While Merck continues to deny any wrongdoing in personal injuries inflicted on 140,000 Americans from Vioxx and countless many in other countries (estimates not available), it is now becoming clear that Merck may have known as early as 2000 that Vioxx was killing people. Rather than doing something about it, Merck continued to market the drug aggressively to people who were least likely to be benefit and were most likely to be hurt by it.

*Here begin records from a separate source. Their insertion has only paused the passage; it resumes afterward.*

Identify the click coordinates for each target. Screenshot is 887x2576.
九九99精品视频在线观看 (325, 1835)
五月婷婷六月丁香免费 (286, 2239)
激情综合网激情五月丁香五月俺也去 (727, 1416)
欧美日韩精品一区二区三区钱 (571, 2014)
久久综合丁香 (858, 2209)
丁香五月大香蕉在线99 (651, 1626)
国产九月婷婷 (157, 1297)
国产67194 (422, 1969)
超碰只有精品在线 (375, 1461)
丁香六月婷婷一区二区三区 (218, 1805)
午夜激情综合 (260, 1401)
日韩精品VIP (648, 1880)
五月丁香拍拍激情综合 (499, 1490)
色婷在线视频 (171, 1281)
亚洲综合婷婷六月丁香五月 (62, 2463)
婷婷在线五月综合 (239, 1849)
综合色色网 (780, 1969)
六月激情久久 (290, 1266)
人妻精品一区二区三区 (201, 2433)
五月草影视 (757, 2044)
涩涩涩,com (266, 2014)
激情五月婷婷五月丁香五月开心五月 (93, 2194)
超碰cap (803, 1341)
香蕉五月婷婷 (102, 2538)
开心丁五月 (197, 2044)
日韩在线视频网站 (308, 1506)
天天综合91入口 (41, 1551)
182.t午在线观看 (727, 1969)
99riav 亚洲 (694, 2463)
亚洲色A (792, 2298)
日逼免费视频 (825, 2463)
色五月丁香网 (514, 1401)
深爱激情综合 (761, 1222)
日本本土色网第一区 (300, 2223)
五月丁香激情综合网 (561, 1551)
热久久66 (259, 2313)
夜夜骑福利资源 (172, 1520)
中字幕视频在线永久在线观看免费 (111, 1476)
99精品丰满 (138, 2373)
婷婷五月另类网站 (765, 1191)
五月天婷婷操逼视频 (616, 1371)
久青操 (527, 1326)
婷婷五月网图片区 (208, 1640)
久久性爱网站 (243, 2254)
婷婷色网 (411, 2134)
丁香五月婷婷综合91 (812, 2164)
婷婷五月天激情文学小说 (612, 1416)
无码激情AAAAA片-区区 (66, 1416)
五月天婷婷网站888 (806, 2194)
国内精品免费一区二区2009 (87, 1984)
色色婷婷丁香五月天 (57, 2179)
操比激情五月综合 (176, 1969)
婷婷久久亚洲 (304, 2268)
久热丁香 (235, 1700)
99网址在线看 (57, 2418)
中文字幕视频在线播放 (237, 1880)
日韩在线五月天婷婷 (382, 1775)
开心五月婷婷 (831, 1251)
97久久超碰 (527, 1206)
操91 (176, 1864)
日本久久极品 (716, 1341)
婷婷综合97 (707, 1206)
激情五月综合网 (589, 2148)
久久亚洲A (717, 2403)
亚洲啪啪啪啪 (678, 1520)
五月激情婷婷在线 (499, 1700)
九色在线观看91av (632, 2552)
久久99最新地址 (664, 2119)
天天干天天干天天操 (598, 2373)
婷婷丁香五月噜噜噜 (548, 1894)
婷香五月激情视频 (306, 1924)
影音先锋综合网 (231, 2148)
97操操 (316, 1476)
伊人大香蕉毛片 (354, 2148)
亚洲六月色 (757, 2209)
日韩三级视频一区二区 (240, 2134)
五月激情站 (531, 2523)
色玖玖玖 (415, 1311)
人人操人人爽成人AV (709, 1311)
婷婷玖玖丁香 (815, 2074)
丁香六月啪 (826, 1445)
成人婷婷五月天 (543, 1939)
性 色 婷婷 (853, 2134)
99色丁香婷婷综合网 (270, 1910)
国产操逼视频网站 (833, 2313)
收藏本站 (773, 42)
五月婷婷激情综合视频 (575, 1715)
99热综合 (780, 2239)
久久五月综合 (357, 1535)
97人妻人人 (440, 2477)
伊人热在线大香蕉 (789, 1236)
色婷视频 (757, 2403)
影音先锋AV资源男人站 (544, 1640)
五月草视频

Merck did not announce a Vioxx recall until September 30, 2004.
According to The New York Times, when Merck scientists established a relationship between Vioxx and death of a woman, the company listed the cause of death as "unknown" in reports submitted to the FDA and in published studies. The newspaper now has evidence (internal Merck emails) provided to it by a Vioxx attorney and this evidence will be presented in courts.
Not only does Merck continue to deny that Vioxx killed arthritis patients, it has been aggressively attacking Vioxx victims, including accusing them of lying. But this disclosure actually proves that it was Merck that was hiding the facts. Such evidence will prove critical in Vioxx class action lawsuits scheduled for trial in coming months. It is expected that Merck's Vioxx liabilities could be as much as $38 billion and Vioxx litigation may force the firm into bankruptcy.
Since the recall of Vioxx, Merck continues to suffer financially. After Bextra recall, Merck's competitor Pfizer is also hurting financially. The only Cox-2 drug that remains on the market is Celebrex which now carries a black box warning. There have been repeated calls for a Celebrex recall due to safety concerns.